Rome, Italy, Aug 12, 2010 / 03:48 am
The world community should establish a shared alert mechanism for weather-related emergencies, urged an Italian climatologist on Thursday. In light of the recent spate of major weather-related natural disasters, L'Osservatore Romano (LOR) has published his call for the developed world to step up and assist those without satellite and radar capabilities in the detection, warning and management of naturally-caused emergencies.
Flooding in Pakistan over the past two weeks has caused great loss of life and possessions among the people of the Swat Valley and joins numerous flooding disasters in China, Afghanistan, several African regions and Poland in recent days.
In an article printed in the Vatican newspaper's Thursday edition, famed Italian climatologist Franco Prodi noted that science is still uncertain if today's disasters are more intense on average than those in the past.
He also noted that while the role of climate change is being evaluated, there is something that can be done right now. What is needed at this point, Prodi said, is a centralized weather alert system for all nations.

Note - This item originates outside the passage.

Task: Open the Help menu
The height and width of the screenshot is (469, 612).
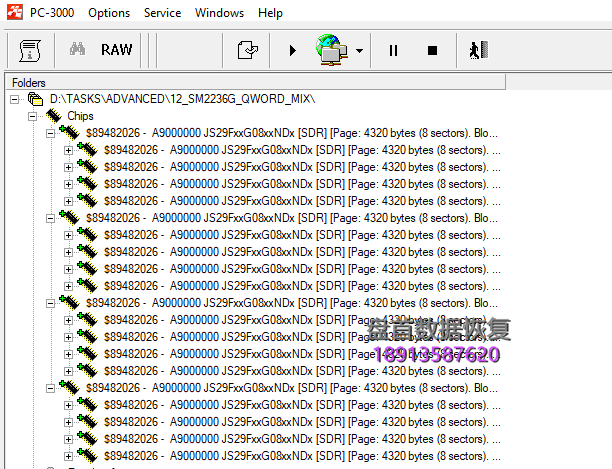Action: click(270, 13)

There is a "common schema" to risk management across the world, noted Prodi, which includes, in the medium-term, predicting the possibility of floods through satellite and radar observation, and on a shorter term integrating all available statistics to give updates, provide danger alerts and eventually assist in emergency management.
Observing that these capabilities are not available in all at-risk areas, he pointed out that a "good part" of the capacity to predict, monitor and manage a natural disaster is "centralizable because of the enormous possibility of teledetection" by nations with the resources.
Therefore, these capabilities "should be implemented by a world body that provides for local deficiencies," Prodi underscored. This process, he said, should start with the centralization of precipitation intensity estimates.
"A global center with these characteristics of alert for risks and aid to local civil protection could be of great help to countries which still lack their own effective structure." It must come about, he concluded, "to anticipate the management of disasters ... and usher in an era of a less energy-consuming development, more respectful of the environment and of other living beings."